• _TASK PROMPT_
Word for word, print each line of the listing below; pictures stay out.

• _DATA SECTION_
────────────────
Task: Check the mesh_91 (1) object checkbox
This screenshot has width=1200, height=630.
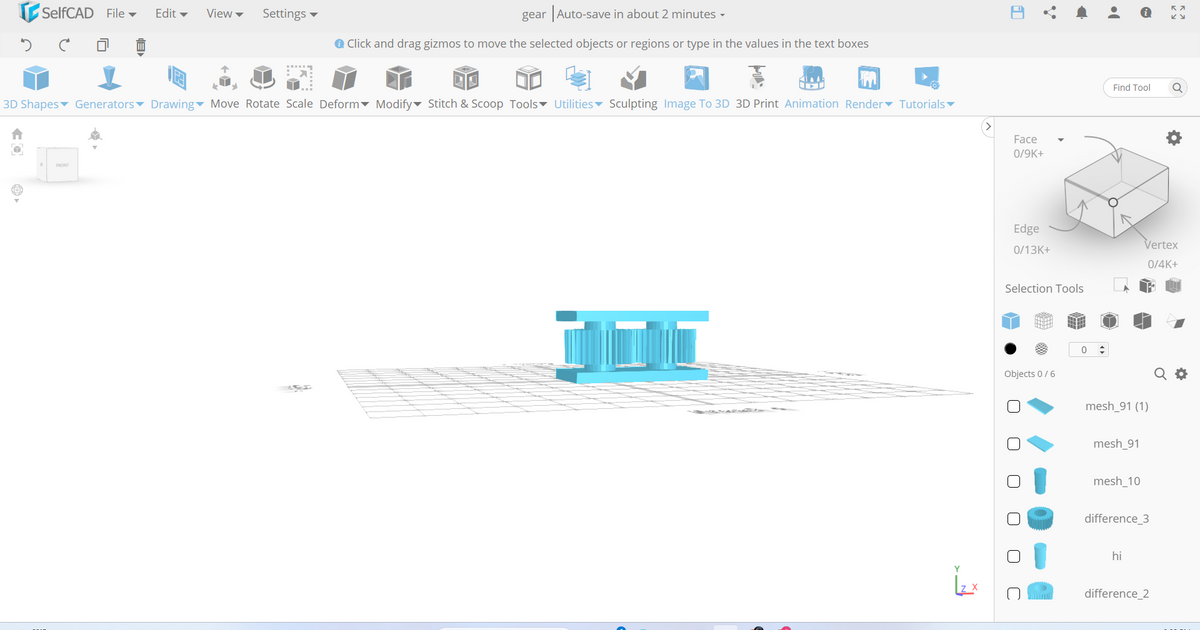Action: (1013, 406)
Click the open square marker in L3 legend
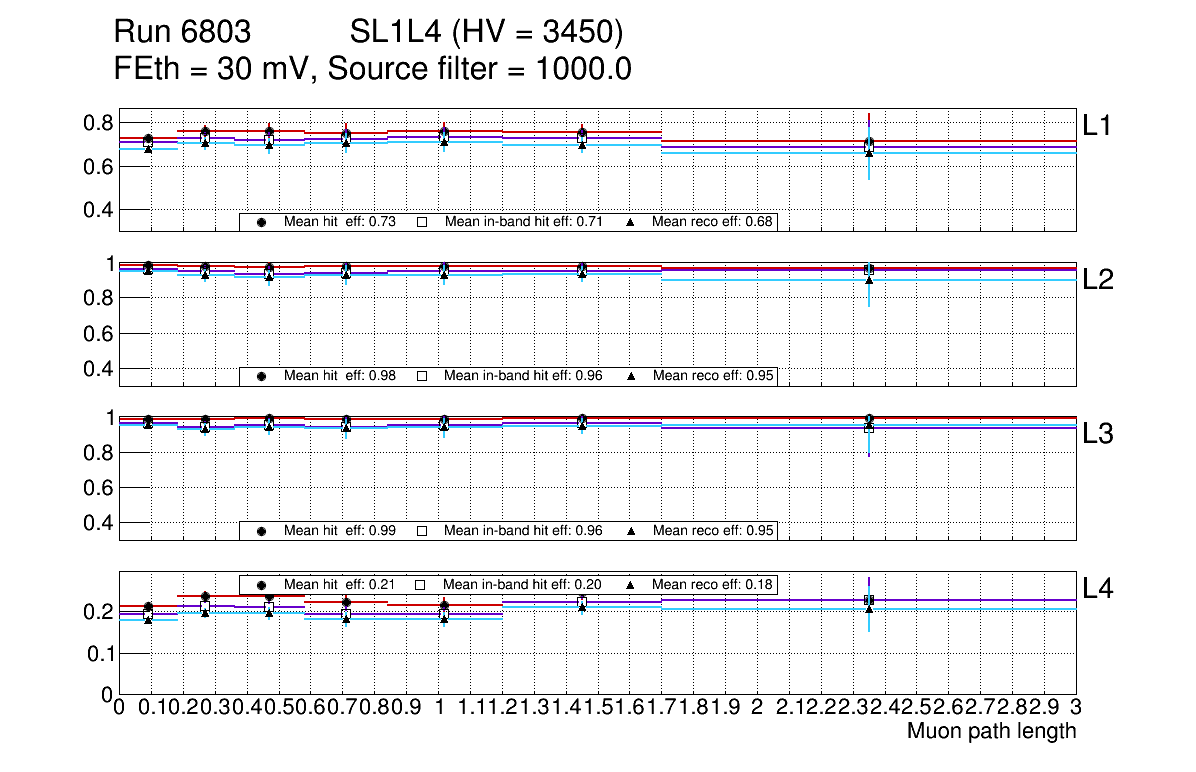The height and width of the screenshot is (772, 1196). [x=421, y=531]
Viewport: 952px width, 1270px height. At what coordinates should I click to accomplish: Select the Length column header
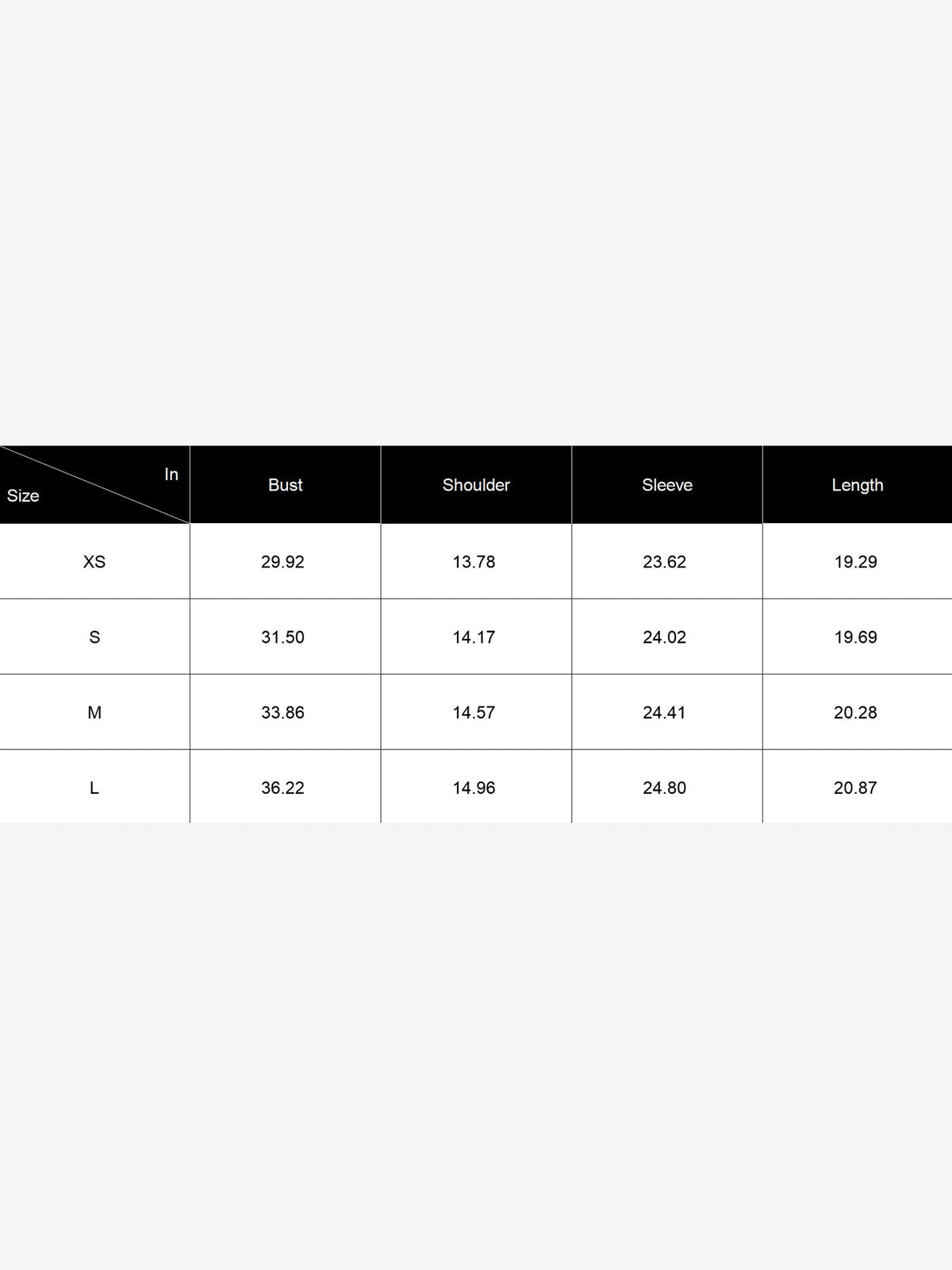pos(858,485)
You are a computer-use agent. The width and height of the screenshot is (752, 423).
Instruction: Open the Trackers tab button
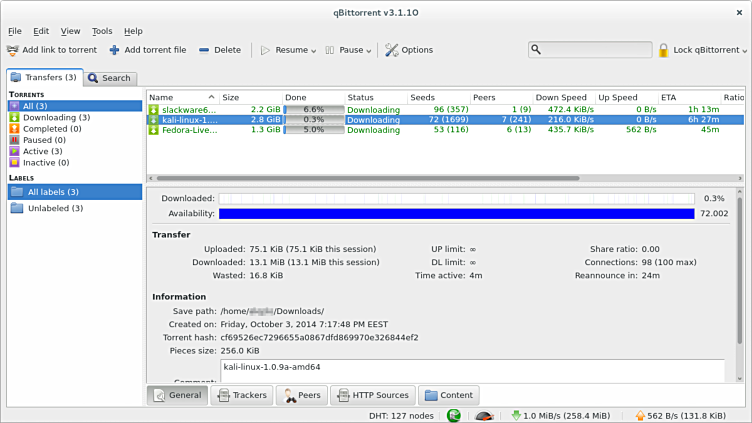241,395
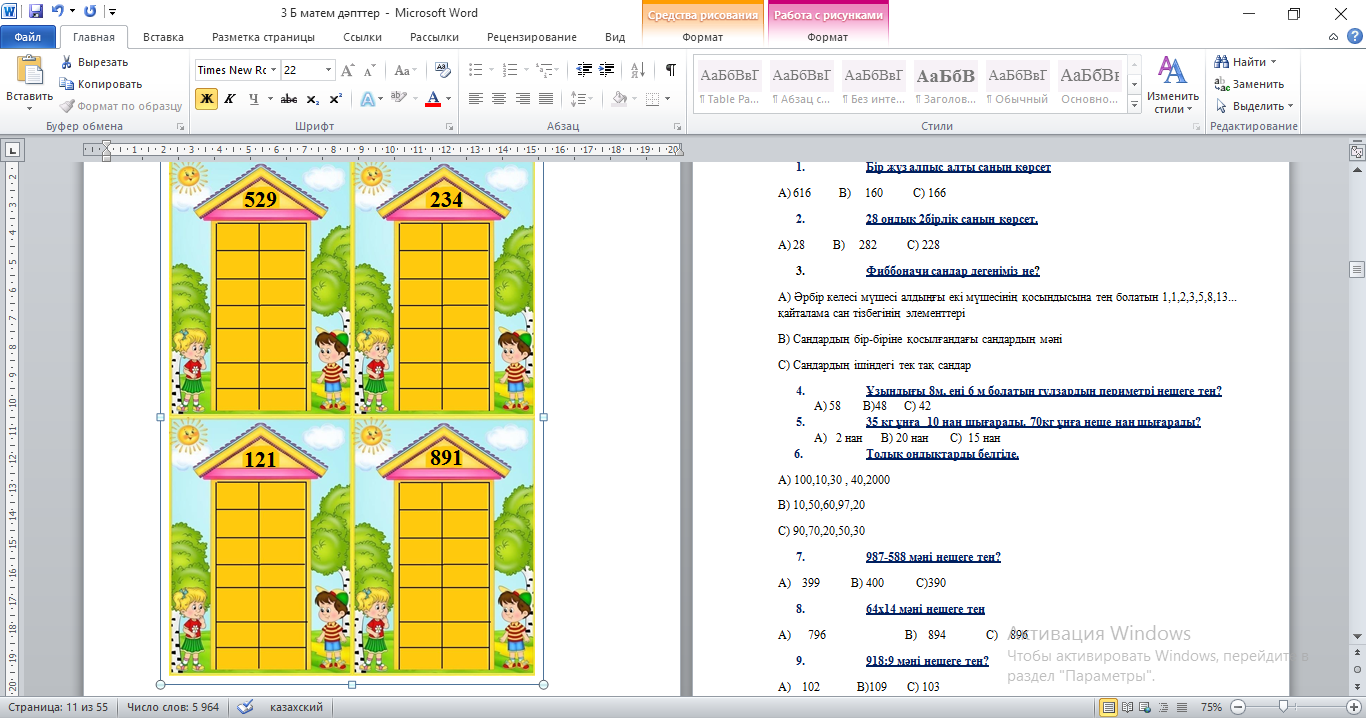Expand the font size 22 dropdown

point(328,70)
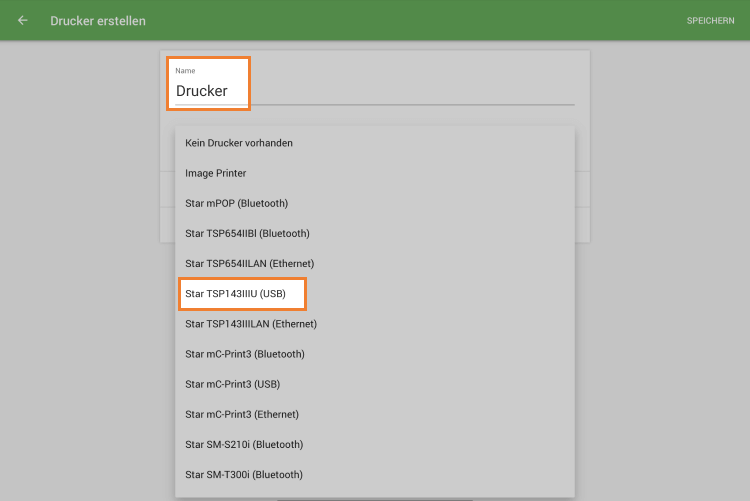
────────────────
• _OUTPUT FOR THIS EXERCISE_
Task: Check the mesh_91 (1) object checkbox
This screenshot has width=1200, height=630.
Action: (1013, 406)
Click the open square marker in L3 legend
The height and width of the screenshot is (772, 1196). [x=421, y=531]
Viewport: 952px width, 1270px height. At what coordinates should I click to accomplish: Select the Length column header
pos(858,485)
You are a computer-use agent. The width and height of the screenshot is (752, 423).
Instruction: Open the Trackers tab button
241,395
Expand the font size 22 dropdown

point(328,70)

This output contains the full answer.